【旧】中年おっさんサラリーマン、異世界の魔法には賢者の石搭載万能パワードスーツが最強でした ~清楚幼女や錬金術女子高生と家族生活~

ひなの ねね

序章 2019年

0.0000000916785237の可能性を読み取る獣

 また白昼夢が私に問いかける。


 吉祥寺の井の頭公園を歩くセーラー服の少女は眩暈を覚えて壁に手をつく。


 彼女の目に見えるのは黒い流星と白い流星だ。


 空中で何度も激突しながら、二つの流星は吉祥寺の駅方面へと落ちていく。


「や、やすまなきゃ」


 公園内の野外ステージ前の椅子へ、腰かけて額を抑えながら目を瞑る。今は昼過ぎなのに夜の風景が重なる。


 瞼を閉じると宙で不規則にぶつかり合う二つの流星が鮮明に確認できた。


 一人は頭からつま先まで真っ黒な鎧で、全身に身体よりも黒い光を放つラインが見て取れる。


 もう一人は対照的に頭から足の先まで白く、全身に光り輝くラインが通っている。


 まるで映画のカメラを渡されたように少女は気になる箇所をクローズアップできた。


 二人が拳をぶつけ合うたびに、周囲の景色も徐々に変化する。


 吉祥寺の駅前は巨大なお城へ、商店街のサンロードは布で張られたテントが立ち並ぶ。


「なにこれ、いつもより見える——」


 白い甲冑が黒い甲冑の一撃を受けて、地面へと叩きつけられると、その反動で地面は石造りの煉瓦道へと変わる。車は馬車に、人は貴族や町人のような服装に。


 いつもは流星が激突し、昼と夜が交わる程度だった。だが今日はそれ以上に鮮明に見える。そう彼らの声すらも。


「——シエロ!」


「生きる目的もない、向かうべき道も自分で決められない——そんな者が、極彩色の魔女を連れる権利はない」


 白と黒、どちらが話しているのか分からない。だが黒い甲冑の横には真っ白なローブに身をつつむ幼い少女がシャボン玉みたいなシールドの中で静かに佇んでいる。


 白い甲冑は怒っている。全身全霊をぶつけて、黒甲冑脇の少女へと懸命に手を伸ばしているようだった。


「私には目的がある。目的は進むべき力。人の意思は向かうべき方向が定まれば、収束され、全ては私の望むままに運命は絶えず味方する」


 黒い甲冑は夜空一杯に細かい魔方陣を作り出し、巨大な悪魔の手や巨人が持つような剣、見たこともないほど多きい火球など呼び出し、白い甲冑へと一斉に放った。

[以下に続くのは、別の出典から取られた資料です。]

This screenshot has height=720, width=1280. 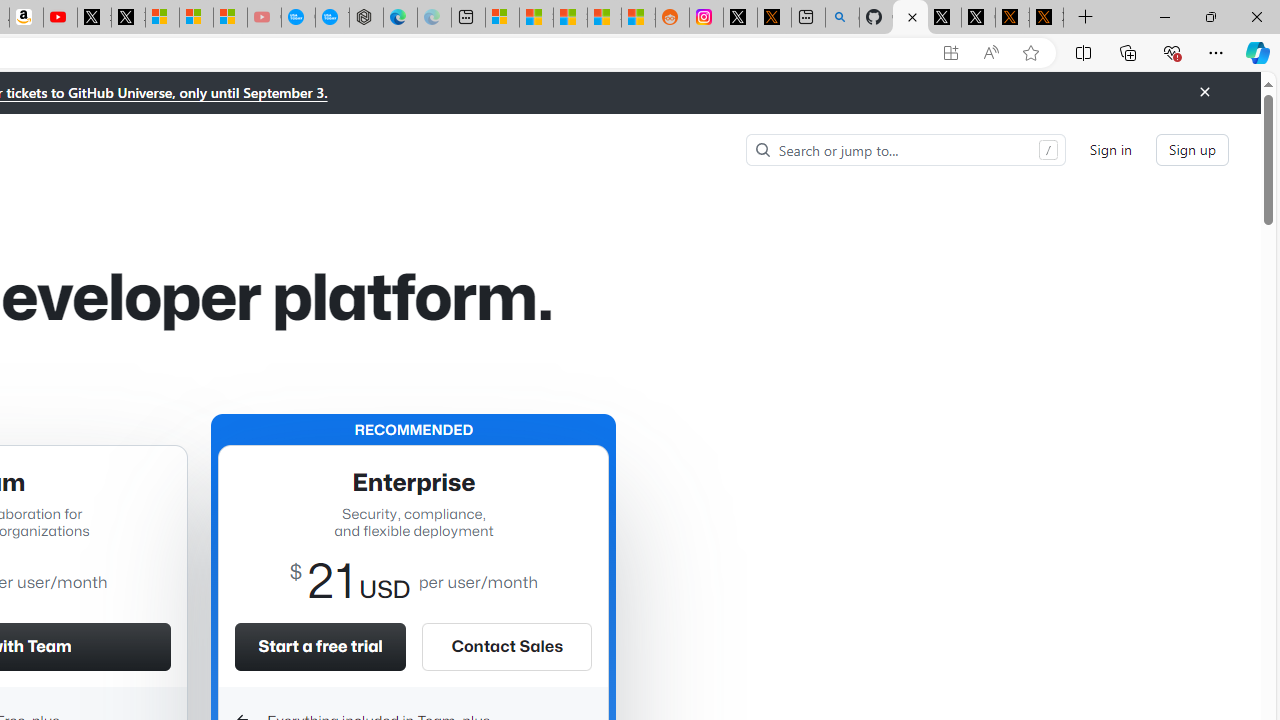 I want to click on 'Contact Sales', so click(x=506, y=646).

 白い甲冑は応戦するように宙へ次々と細かいミサイルや重火器の類を展開して迎え撃つ。


 少女には武器も魔術もよく分からないが、異なる文明がぶつかり合っているのは理解できた。


「運命を味方に付けられず、世界も敵に回したお前が、私に届く道理はない」


「シ、シエロ——おおお!」


 先ほどの攻撃を全て耐えきった白い甲冑だが、耐えているのがやっとだ。


 黒い甲冑の頭上には、見たこともない文字列が次々と現れ、全身に緑色の雨を降らせる。

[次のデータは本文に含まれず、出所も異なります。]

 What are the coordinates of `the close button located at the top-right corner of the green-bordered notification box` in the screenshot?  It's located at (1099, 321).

 白い甲冑はところどころの装甲が剥がれながらも、満身創痍で立ち上がり夜空へと手を伸ばす。


「逃がさない、お前だけは。必ず」


しかし彼の手は届かず、黒い甲冑は一度彼を見て、文字列の中に少女と消えた。


「運命が導けば現代で会おう、義贋総司郎」


黒甲冑の姿はなく、残された言葉も霧散した。


「つっう!」


 目の奥が焼けるように熱く疼く。


 涙目になりながら、少女はハンカチも取り出さずに空を見上げた。


 井の頭公園の空はいつものよう木々が遮り、鳥が羽ばたく。 先ほどまで見ていたファンタジー世界とは到底結びつかない。


 少女は唇に手を当て、空を仰いだ。


「黒い流星、白い流星、それと極彩色の魔女——?」


 口に出すと自分が夢見がちな少女みたいで恥ずかしくなり、頬を赤らめつつ帰路に就いた。